■ **Text block**
========================================================================

# Fragrances for Men



## allinalather (Dec 21, 2015)

I am new to this, I don't know what a lot of the fragrances smell like.  Can you suggest some fragrances/combinations for men please?


----------



## shunt2011 (Dec 21, 2015)

I love NG's The Perfect Man, Teakwood & Cardamom and Cracklin Birch. Also WSP Fifty Shades   I sell and they all sell really well


----------



## snappyllama (Dec 21, 2015)

I love all those. WSP Sexy for Men is good too - it's kind of a fresh cologne scent. I really like Cold Water from BB.


----------



## BlackDog (Dec 21, 2015)

I'll second NG's Teakwood and Cardamom.  It's nice and warm.  NG's British Burberry is also terrific if you're looking for something "young".


----------



## rainycityjen (Dec 21, 2015)

========================================================================

■ **Listing**
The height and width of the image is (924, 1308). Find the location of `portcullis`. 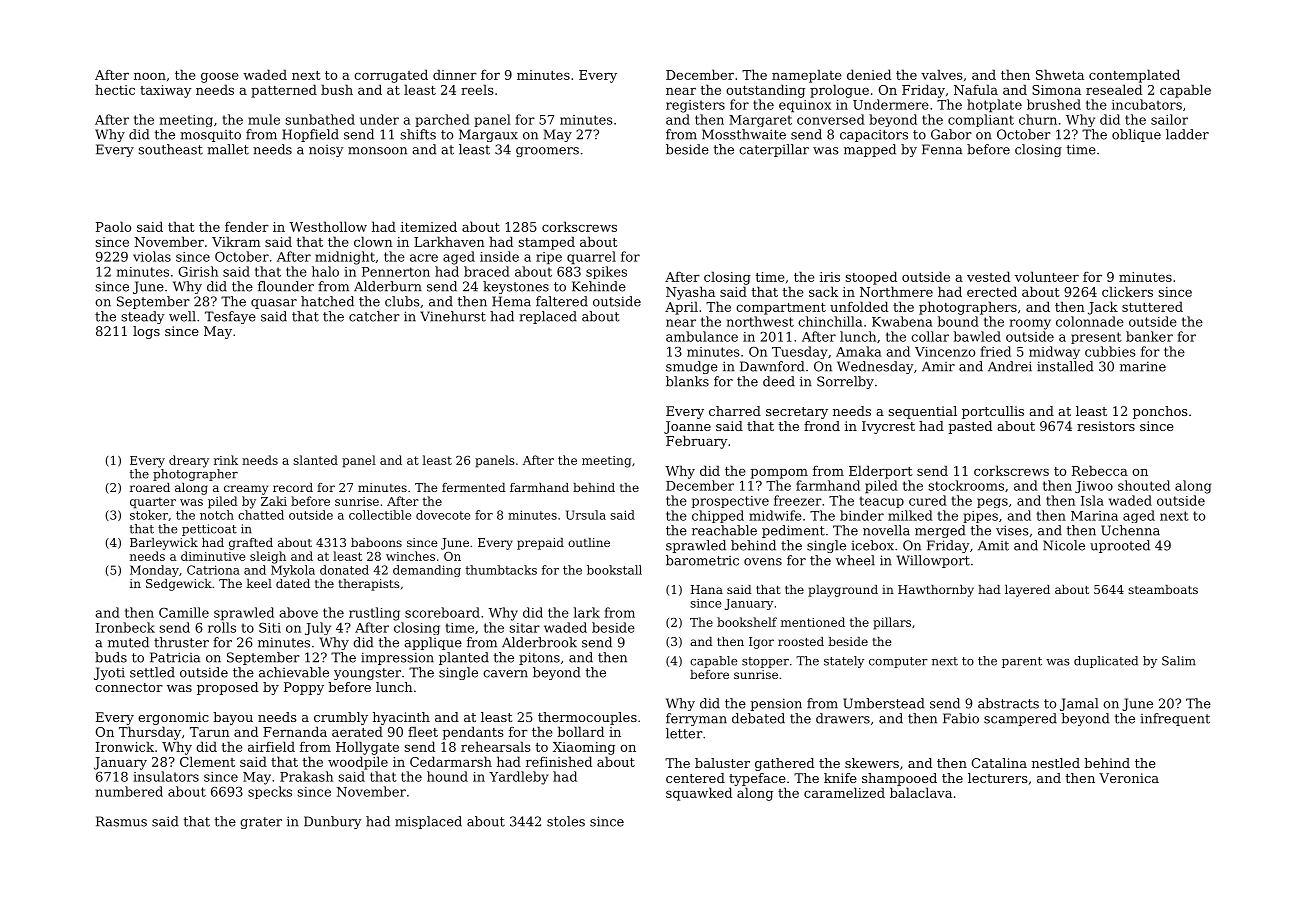

portcullis is located at coordinates (993, 412).
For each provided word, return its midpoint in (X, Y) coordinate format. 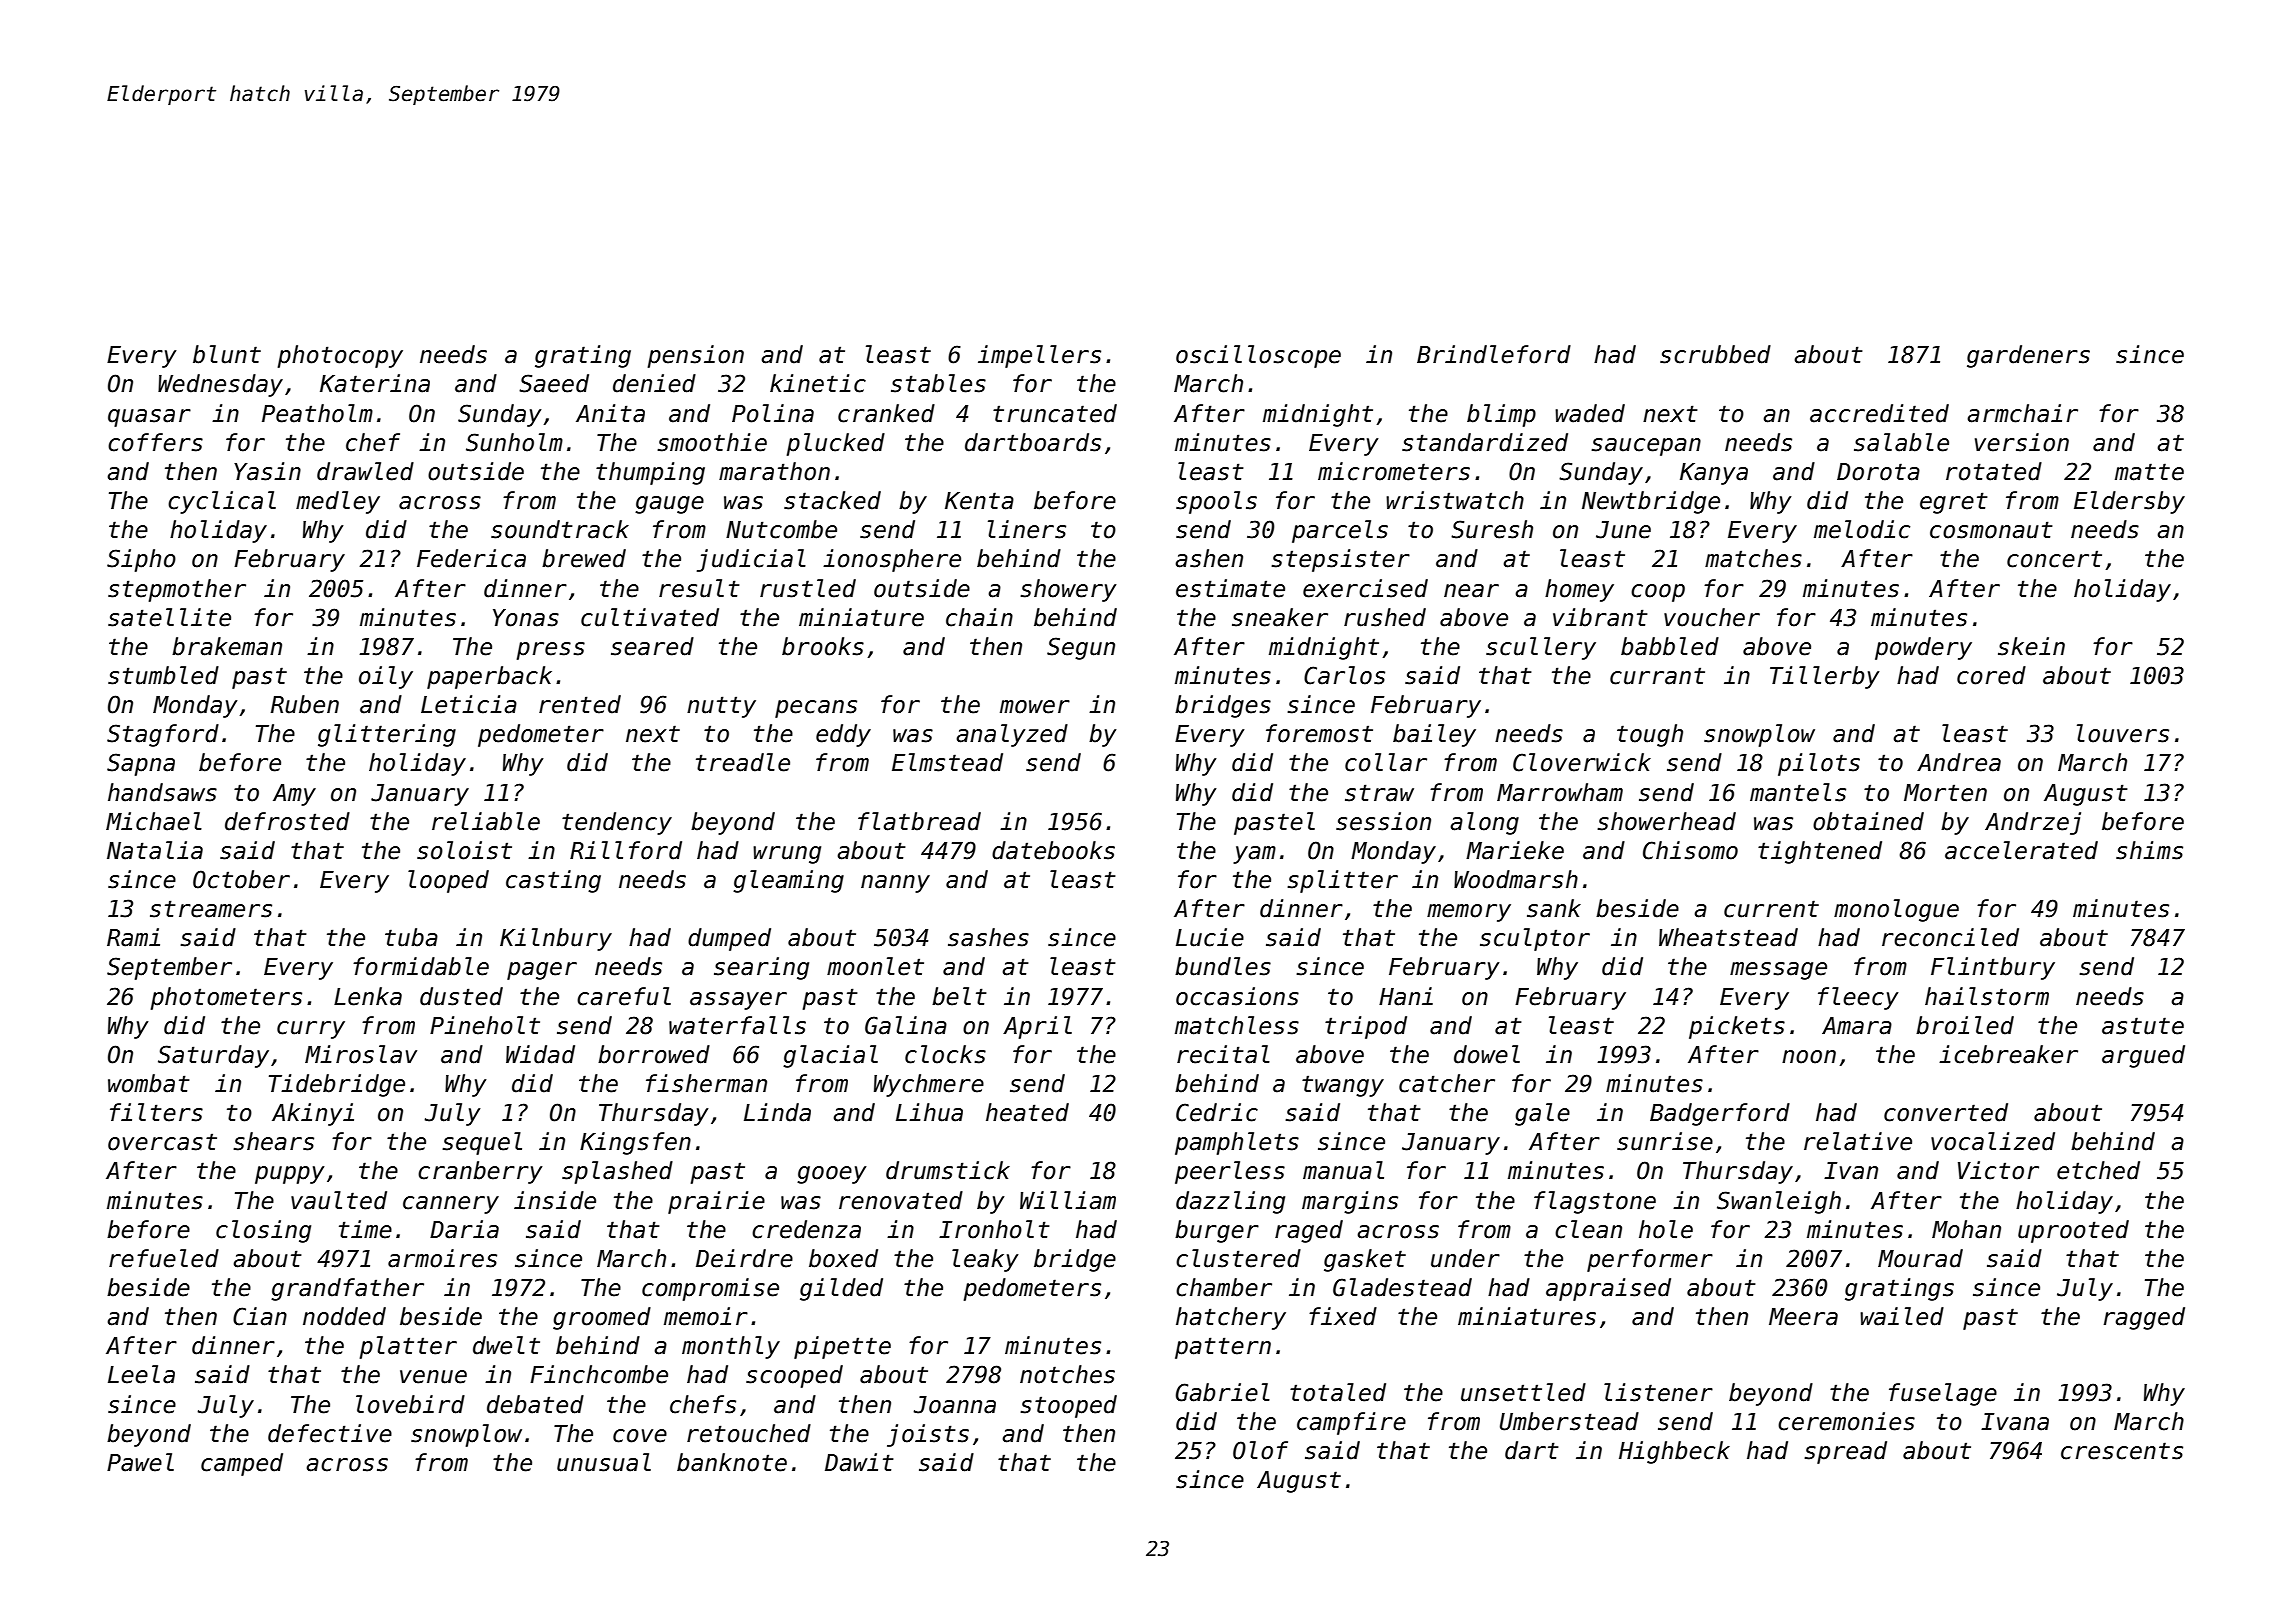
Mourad (1920, 1258)
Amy (294, 795)
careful (624, 996)
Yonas (526, 618)
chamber (1224, 1287)
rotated (1994, 471)
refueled (164, 1258)
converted (1946, 1112)
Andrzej (2033, 823)
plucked (836, 444)
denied (654, 383)
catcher (1447, 1083)
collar (1386, 762)
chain (979, 617)
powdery (1923, 648)
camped (242, 1464)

========================================================================

■ **Task instructions**
1/ Please rewrite the stretch of the men's fragrance thread from "## shunt2011 (Dec" through "Water from BB.", substituting "Sandalwood Rose" for "Cracklin Birch".
2/ In the men's fragrance thread, which fragrance is described as a fresh cologne scent?

■ **Completed exercise**
1/
## shunt2011 (Dec 21, 2015)

I love NG's The Perfect Man, Teakwood & Cardamom and Sandalwood Rose. Also WSP Fifty Shades   I sell and they all sell really well


----------



## snappyllama (Dec 21, 2015)

I love all those. WSP Sexy for Men is good too - it's kind of a fresh cologne scent. I really like Cold Water from BB.

2/ WSP Sexy for Men